### Problem description
Output, exactly as written, the lines of the data below from the one containing "What to consider" to the end.

Dataset entries:
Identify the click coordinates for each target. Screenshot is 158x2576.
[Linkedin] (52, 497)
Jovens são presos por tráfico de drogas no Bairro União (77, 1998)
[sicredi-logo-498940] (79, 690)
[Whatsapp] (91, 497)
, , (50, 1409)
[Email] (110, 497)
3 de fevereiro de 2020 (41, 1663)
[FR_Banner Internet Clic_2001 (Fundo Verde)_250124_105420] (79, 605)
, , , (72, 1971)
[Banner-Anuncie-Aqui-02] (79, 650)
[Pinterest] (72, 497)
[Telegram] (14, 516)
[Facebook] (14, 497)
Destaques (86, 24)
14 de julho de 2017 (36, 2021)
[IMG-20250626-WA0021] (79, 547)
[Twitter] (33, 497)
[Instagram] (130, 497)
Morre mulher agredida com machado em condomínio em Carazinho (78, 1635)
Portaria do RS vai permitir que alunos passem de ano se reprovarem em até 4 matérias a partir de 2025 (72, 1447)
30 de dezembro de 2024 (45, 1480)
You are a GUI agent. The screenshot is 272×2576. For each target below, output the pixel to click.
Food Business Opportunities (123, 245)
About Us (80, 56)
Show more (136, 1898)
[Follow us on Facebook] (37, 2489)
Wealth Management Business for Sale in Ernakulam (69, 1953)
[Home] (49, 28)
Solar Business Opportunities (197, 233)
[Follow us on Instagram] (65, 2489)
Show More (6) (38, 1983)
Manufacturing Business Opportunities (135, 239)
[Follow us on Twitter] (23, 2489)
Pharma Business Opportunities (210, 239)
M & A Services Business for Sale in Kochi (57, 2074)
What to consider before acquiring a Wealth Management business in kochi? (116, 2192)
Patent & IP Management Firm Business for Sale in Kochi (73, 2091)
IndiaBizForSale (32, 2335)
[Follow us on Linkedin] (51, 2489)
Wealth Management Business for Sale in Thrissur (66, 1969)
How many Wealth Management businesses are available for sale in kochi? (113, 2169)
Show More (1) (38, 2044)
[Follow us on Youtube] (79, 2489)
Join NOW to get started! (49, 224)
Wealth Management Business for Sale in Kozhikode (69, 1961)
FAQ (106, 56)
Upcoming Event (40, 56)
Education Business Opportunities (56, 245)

### Exercise answer
What to consider before acquiring a Wealth Management business in kochi? (116, 2192)
Patent & IP Management Firm Business for Sale in Kochi (73, 2091)
IndiaBizForSale (32, 2335)
[Follow us on Linkedin] (51, 2489)
Wealth Management Business for Sale in Thrissur (66, 1969)
How many Wealth Management businesses are available for sale in kochi? (113, 2169)
Show More (1) (38, 2044)
[Follow us on Youtube] (79, 2489)
Join NOW to get started! (49, 224)
Wealth Management Business for Sale in Kozhikode (69, 1961)
FAQ (106, 56)
Upcoming Event (40, 56)
Education Business Opportunities (56, 245)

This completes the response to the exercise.